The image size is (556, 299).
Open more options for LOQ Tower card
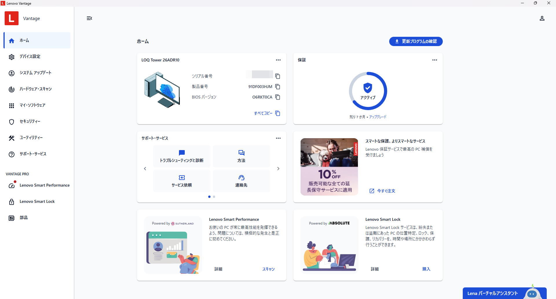(x=278, y=60)
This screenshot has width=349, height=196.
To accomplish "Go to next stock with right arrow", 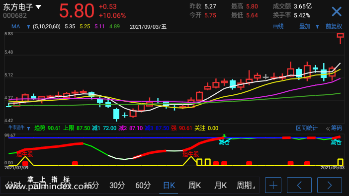I will tap(330, 185).
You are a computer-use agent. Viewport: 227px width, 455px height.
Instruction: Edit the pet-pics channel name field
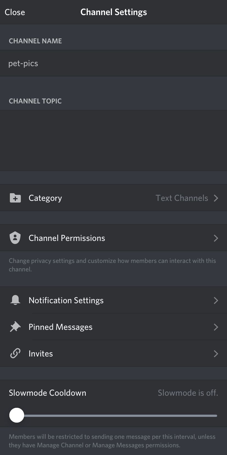click(114, 63)
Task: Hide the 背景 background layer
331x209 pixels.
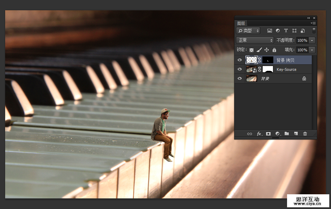Action: pos(240,79)
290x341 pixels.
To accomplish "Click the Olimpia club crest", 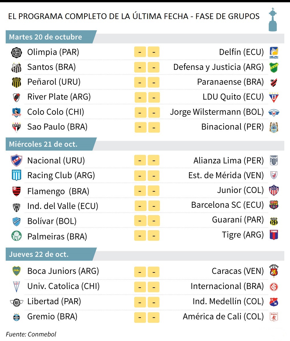I will click(x=16, y=52).
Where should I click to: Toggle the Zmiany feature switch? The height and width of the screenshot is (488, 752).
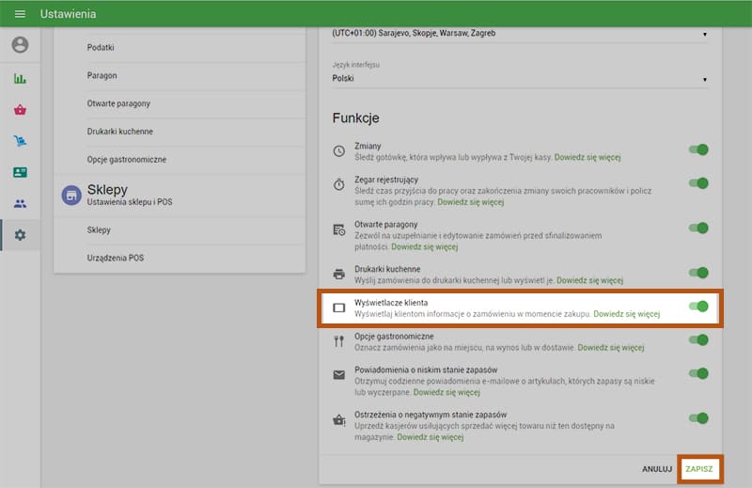tap(698, 150)
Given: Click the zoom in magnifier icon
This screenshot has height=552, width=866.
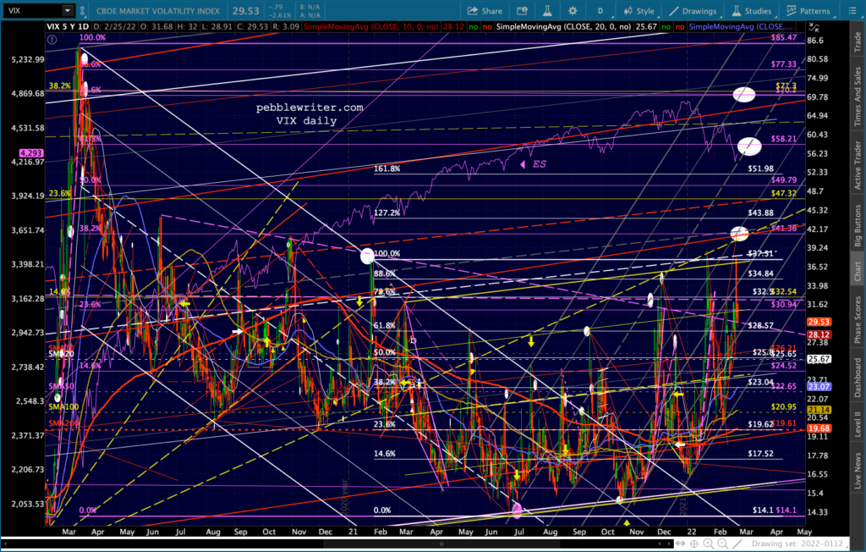Looking at the screenshot, I should pyautogui.click(x=709, y=544).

_ _ _

What this task involves: Nothing but the lines from the one that contains "Given: Click the zoom in magnifier icon" through the last line of the material should be written out, exactly. Omit pictures.

Problem solution:
Given: Click the zoom in magnifier icon
This screenshot has height=552, width=866.
Looking at the screenshot, I should pyautogui.click(x=709, y=544).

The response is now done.